## Quoted text
******

JUNE 13 — The first part of this commentary analysed the paradoxical outcome of GE13. It traced how the election of a reduced Barisan Nasional (BN) presence and increased opposition numbers in Parliament has amplified, not diminished, Umno’s power — here meaning specifically its power within the nation’s government and over the formation of national policy. It then examined the nature of the election campaign that yielded this paradoxical outcome.

A rejection of Perkasa?

GE13 was a less than explicit, and often inchoate, engagement, or contestation, between two rival views of the Malaysian nation, of what it is and where it was, or might be, headed.

On the one side, Umno/BN, and especially in its appeals to its own power base in the core Malay electorate, maintained incessantly that the country is and has always been tanah Melayu — Malay land and the land of the Malays — and that the country’s defining Malay identity would now have to be upheld by a reaffirmation and, if necessary, even an expansion beyond previously existing understandings of what that characterisation as tanah Melayu might mean.

******

## Stored rows
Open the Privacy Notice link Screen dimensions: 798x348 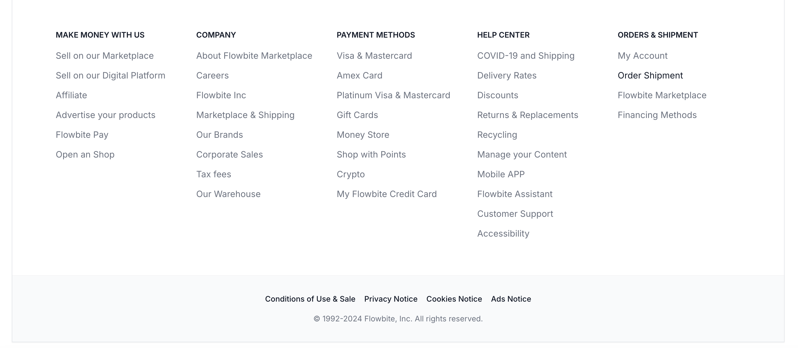[391, 299]
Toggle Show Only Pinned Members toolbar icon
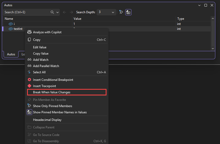Screen dimensions: 220x144 tap(121, 12)
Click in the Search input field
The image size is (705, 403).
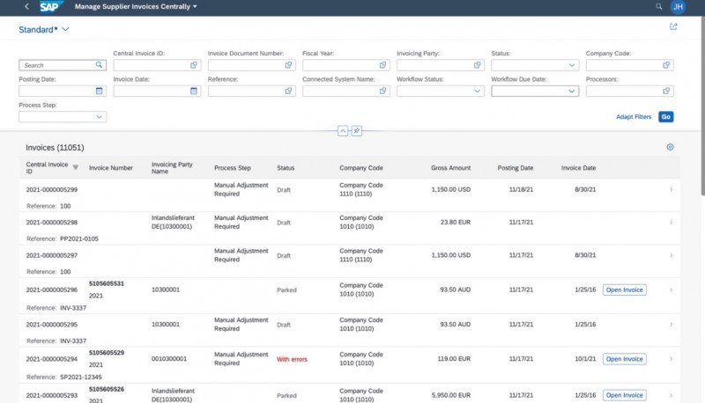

******

## Task requirements
a: Write out the stretch of the GE13 commentary from "JUNE 13 — The" through "rejection of Perkasa?".
b: Pick up the GE13 commentary where it stops and keep writing.

## Results in order
a:
JUNE 13 — The first part of this commentary analysed the paradoxical outcome of GE13. It traced how the election of a reduced Barisan Nasional (BN) presence and increased opposition numbers in Parliament has amplified, not diminished, Umno’s power — here meaning specifically its power within the nation’s government and over the formation of national policy. It then examined the nature of the election campaign that yielded this paradoxical outcome.

A rejection of Perkasa?

b:
On the other side, the Pakatan Rakyat coalition stuck to the terms of the agreement binding together its three partners. In a less than fully worked-out way they insisted that Malaysia was, or must become, a land of and for all Malaysians, and was now ready to do so. Or at least to make a common start on that journey — that quest for a shared future based upon a new national understanding and, under the existing Constitution, a new principled foundation.

That was the choice that was placed on offer to the voters. If it was the campaign that was waged by Umno/BN that won the day, can it be said that the overall election result represented a rejection of Perkasa by the nation, especially the Malay electorate?

Hardly. That is simply not so.

Yes, two Perkasa men who received Umno/BN backing were defeated. But 88 Umno candidates won. And that is more important, that is what matters.

They won on the “Malays in danger, Islam under threat” campaign waged in the Malay media that, as its main election effort, Umno directed at the nation’s Malay voters.

The Perkasa position is in effect, as some put it, “Malays on top, now and forever. That is Malaysia, love it or leave it!”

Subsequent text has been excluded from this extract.